1.2.1. Review of existing NIR imaging techniques

The field of biomedical optics is very broad, and encompasses many aspects including imaging but also microscopy, spectroscopy, etc. We briefly introduce here the main NIR imaging techniques.

Surprisingly, the first reported medical study using NIR images was carried out in the 1930’s. Max Cutler observed breast tissues with light in transillumation and noticed different contrasts depending on the content of fat, fibrous tissue, epithelial elements, and blood (Cutler 1931). He also pointed the possibility to observe breast tumors (Figure 1-9). Nevertheless his reports already mention some of the main difficulties inherent to this technique: obtaining a homogeneous illumination, interpreting images, etc.

Figure 1-9 “Opacity on transillumination of a solid tumor of the breast” (Cutler 1931). The veins and a vascularized tumor are darker than surrounding tissues.

Since then, technological developments in light sources (lasers, diodes), detectors (charged coupled devices, avalanche photodiodes) and in computers have strongly pushed forward NIR imaging techniques, allowing better measurements and physical modeling. Since the 1980’s, various imaging techniques have emerged, we mention here those imaging at the scale of an organ (> cm).

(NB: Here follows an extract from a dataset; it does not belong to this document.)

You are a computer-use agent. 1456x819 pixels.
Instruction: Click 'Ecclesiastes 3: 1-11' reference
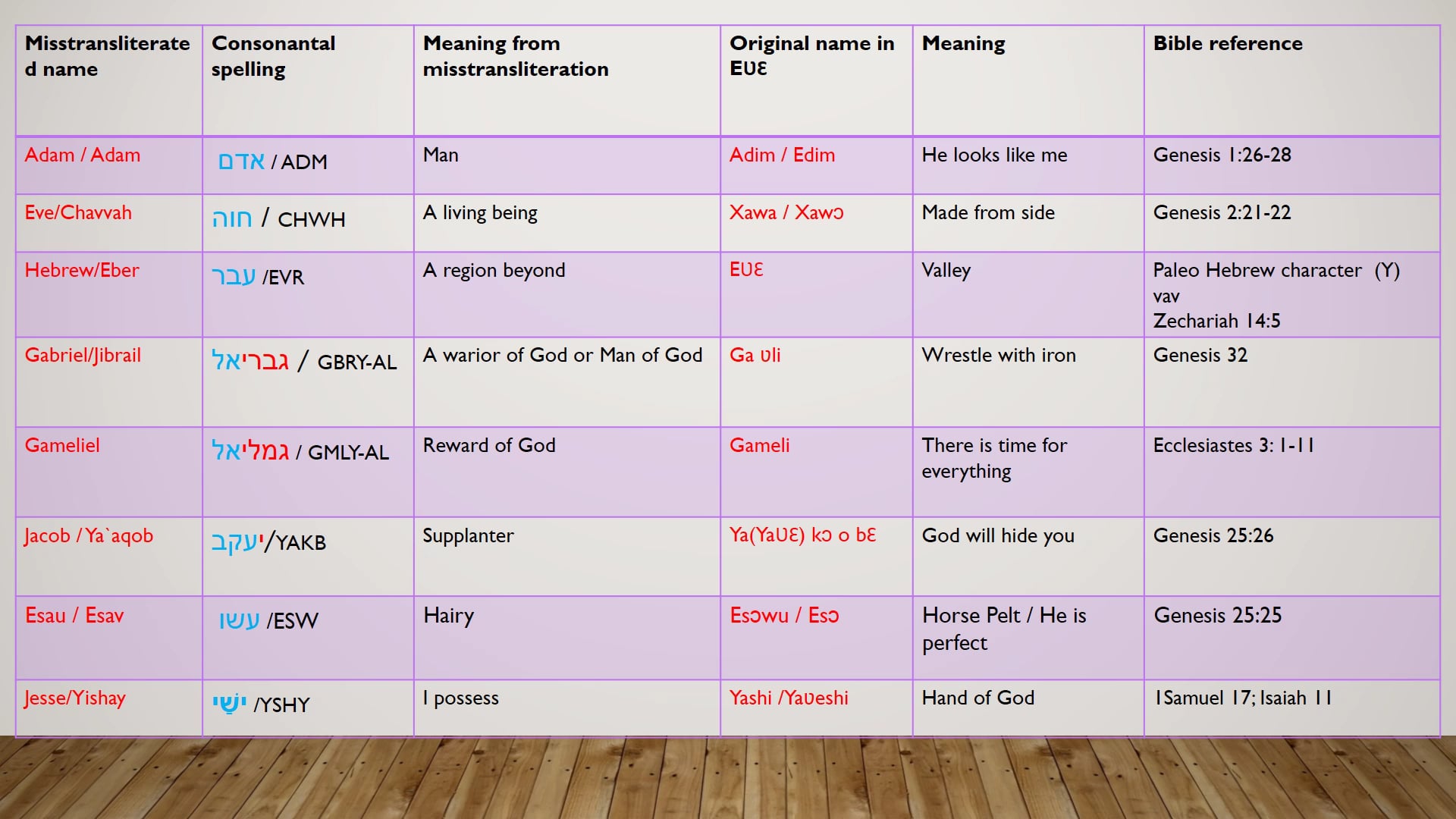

Diffuse optical tomography (DOT) provides three-dimensional maps of the distribution of optical coefficients of absorption and diffusion inside an organ. This contrast is called endogenous as produced by chromophores and structures naturally present in tissues. These 3D maps are obtained thanks to non-invasive measurements by placing sources of light and detectors around the organ and analyzing the collected light. They are calculated by tomographic reconstruction algorithms involving a model of light propagation in tissues. The contrast can be enhanced by adding exogenous fluorescent agents emitting light at a different wavelength from the excitation. This modality is called fDOT or fluorescence molecular tomography (FMT).

Diffuse correlation spectroscopy (DCS) enables a point measurement of blood flow (and of the contributions of oxy and deoxyhemoglobin). It is used to follow oxygenation of the brain (Durduran et al 2004) and the muscle. Tomographic images of blood flow can be obtained with diffuse correlation tomography (DCT) (Durduran 2004).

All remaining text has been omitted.